The applicant appealed to the Migration Court. He argued that in his work as an advisor to the Defence Minister he had not made decisions, but only provided information and advice. The Migration Court concurred with the Migration Board that the applicant had such a prominent role in the Saddam Hussein regime that he would risk persecution on return. The question to be examined by the Court was whether there were exceptional grounds to believe that the applicant was guilty of such crimes that he should be excluded from being considered a refugee.The Court underlined that exclusion grounds should be applied restrictively and that high standards of proof were required.The Migration Court referred to two judgments of the European Court of Justice (Germany v B and D (Case 57/09 and Case 101/09)) which stated that it should not automatically be assumed that there are serious reasons to believe a person has committed a serious non-political crime or acts in violation of the purpose and principles of the United Nations because that person belonged to an organisation on the so-called list of terrorist organisations, and because the person in question had actively supported the organisation's armed struggle. The European Court of Justice pointed out that the individual circumstances of each case must be examined for an individual to be found individually responsible for the execution of such acts.
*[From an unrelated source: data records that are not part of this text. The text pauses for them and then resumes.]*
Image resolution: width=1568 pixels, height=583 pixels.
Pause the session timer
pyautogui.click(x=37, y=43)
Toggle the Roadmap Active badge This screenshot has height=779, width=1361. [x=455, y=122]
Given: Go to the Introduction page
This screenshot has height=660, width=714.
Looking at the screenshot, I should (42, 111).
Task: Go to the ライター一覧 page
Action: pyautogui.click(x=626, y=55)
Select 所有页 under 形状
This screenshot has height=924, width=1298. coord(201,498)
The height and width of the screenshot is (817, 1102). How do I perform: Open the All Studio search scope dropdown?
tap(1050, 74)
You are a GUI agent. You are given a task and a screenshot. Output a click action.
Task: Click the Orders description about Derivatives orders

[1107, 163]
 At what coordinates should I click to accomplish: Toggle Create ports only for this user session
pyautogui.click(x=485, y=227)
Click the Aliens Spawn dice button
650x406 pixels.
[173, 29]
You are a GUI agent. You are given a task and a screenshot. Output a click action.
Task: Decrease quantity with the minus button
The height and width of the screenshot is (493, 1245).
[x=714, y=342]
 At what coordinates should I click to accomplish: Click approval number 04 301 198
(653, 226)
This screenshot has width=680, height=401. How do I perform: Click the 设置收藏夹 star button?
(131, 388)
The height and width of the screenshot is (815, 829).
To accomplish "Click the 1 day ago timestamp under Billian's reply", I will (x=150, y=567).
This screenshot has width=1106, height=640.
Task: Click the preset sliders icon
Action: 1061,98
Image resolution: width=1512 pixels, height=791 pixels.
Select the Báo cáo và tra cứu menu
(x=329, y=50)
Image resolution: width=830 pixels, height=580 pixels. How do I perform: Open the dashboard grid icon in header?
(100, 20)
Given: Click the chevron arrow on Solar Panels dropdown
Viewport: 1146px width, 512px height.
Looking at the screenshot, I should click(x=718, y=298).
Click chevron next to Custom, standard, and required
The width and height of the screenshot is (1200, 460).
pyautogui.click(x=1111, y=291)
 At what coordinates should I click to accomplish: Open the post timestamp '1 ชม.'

The Migration Court stated that the Migration Board only referred to the applicant's position in the Saddam regime as a basis for exclusion.

The Court found that the acts committed by this regime were such that they met the conditions for exclusion from refugee status but did not consider the evidence before the Court was sufficient to hold the applicant individually responsible for such acts.

Outcome: 

The Migration Court overturned the Migration Board's decision and granted the applicant permanent residence and refugee status.